And uh I like I don't even know the syntax of the syntax of the that's just the syntactic thing. Okay, so so here's here's another thing you might like. You sometimes you want to do it like Lisp style, I guess, to take the first element and then all the remaining elements. And and that you can do with one one jot what is it called? Uh partition enclose or something.

One one jot partition enclosed.

Yeah. So if you were one one enclose or whatever, left shoe. No, no, no, that no, just a plain one, yeah. And then write like quote A B C D E or something like that. Alright, so it takes the first element as a vector, one element vector, and then the rest of the elements. I think that's pretty neat. Nice technique to have.

So that's interesting because like as soon as you mention this, um, my thought is that in cap um, and I guess you need pair.

Yeah. I guess this is one one drop and one, yeah, sure. But you this also this is not pair. You need you need comma wing club or something. Yeah. Does it have pair? Oh, it has pair, yeah. Oh, so yeah, so is that similar? It's not exactly the same, but yeah, it's similar enough, yeah. Sure. It's a technique, it depends on the language. It's a fairly recent extension we did to allow you to do this, but I found that useful on occasion. Here's another thing that's really useful that I've had to tell a customer about multiple times, and that is you these days uh you spell it comma square bracket iota 2 go square bracket.

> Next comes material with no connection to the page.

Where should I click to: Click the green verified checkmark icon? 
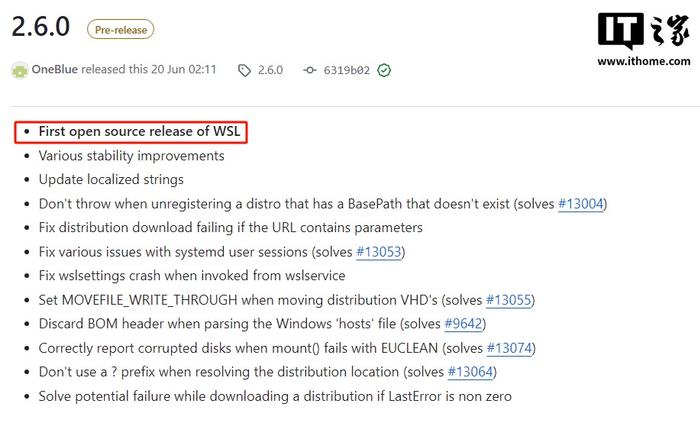(x=384, y=70)
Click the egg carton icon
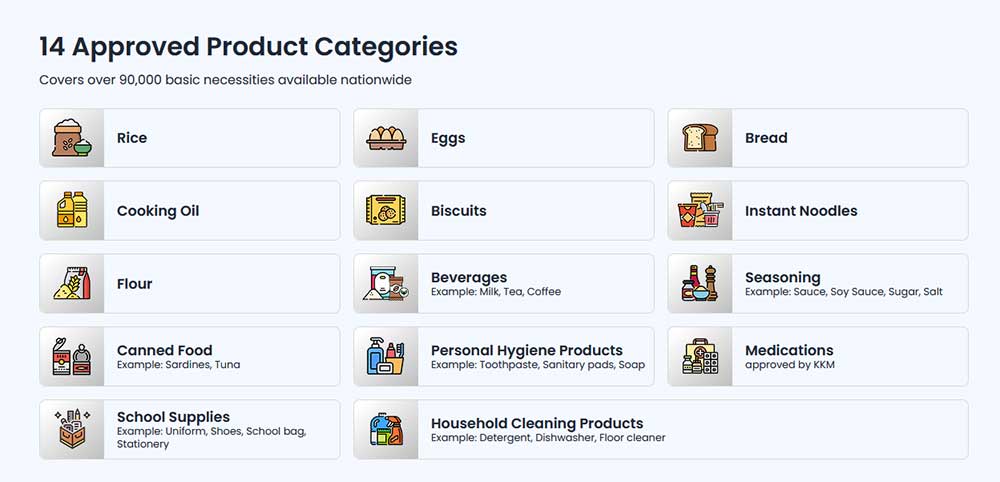The image size is (1000, 482). (x=386, y=138)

Oh, that's comma square bracket iota 2.

Yeah. Well, you can't do it on a on a vector. You have to so the way you have to do it on a on a like a 345 reshape quad A or something. Yeah. So this merges the first two X's. So so if you don't have the have what I anything in front of the three, four, five, you get like a three three layers that are each four by five. And this merges all the layer bunches together all the layers into a single to a single matrix. You can't actually you can't see because of the boxing here, so it's hard to tell. But it doesn't if you turn on full boxing or something, you can I don't know if you have that. But if you if you do it on oh, I think you I think your output is missing spaces. Try try to stick a there's something there's something funny. Yeah, you can't do that. Try to stick a format in front of this. I'm not sure there's something wrong with the output. This is not okay. The it looks like your array box doesn't render empty lines in the output, which is a mistake.

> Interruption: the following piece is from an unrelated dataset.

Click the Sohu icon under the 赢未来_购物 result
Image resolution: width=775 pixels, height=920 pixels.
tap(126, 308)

Yeah, I think yeah there might be a bug because I stripped those at one point.

Yeah, that's about if you go to try APL you can see what's happening, or or just a open APL and one.

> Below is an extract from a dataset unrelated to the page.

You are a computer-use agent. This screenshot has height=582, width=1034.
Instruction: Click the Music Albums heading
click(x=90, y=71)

Oh OBS is that works slowing down the system.

Yeah, okay. So now if you write this, this is not gonna fit on the screen, yeah. Okay, okay. See now, so this has got three layers. Each one of the layers is three by a is four by five. And then if you do the the comma square bracket and iota two, close square bracket, then it will merge those two, the merge the leading two axes, and you can merge any number of x's by changing the two to to a higher number. So if you merge if you write IOTA three inside, you will merge all three axes, then it's just a normal rebel. So it's basically like a leading revel. That's a very useful thing to do. Another useful thing to do is so you so Max is saying you can spell what we just did with a rank, and I will challenge you to do so, at least without using transpose. So go for it, Max. You are here's another thing. If you got let's say you've got three matrices of the same shape, or no, or so even more common, you can try this. So write like open paren and like three, four, reshape quad A, for example, and then close the paren. And then open paren and two four reshape, say quad C quad A, just if you can see the difference, and then yeah, you can add one more just for good measure. So you can add open and then like uh four, four reshape quad D or something, so you can see the difference. Okay, so now so now we want to stack these. So you can see these are rows, right? These are collections of rows, and we want to merge them all into a single matrix. So, how would you do that? So the way you do it is disclose comma bar slash. Which is not the same thing as a mix. If you do a mix, then you end up with a three-dimensional array with padding, which and then you can't fix that. That's the split. And you need the the parentheses. See, that's not useful. And you can't even do anything to merge. Now you have to remove the rows, but you don't know which rows were inserted, so that's that's not what you need. Right? So that's the technique. Disclose, comma bar slash. Very useful tool to have in your toolbox. Join matrices.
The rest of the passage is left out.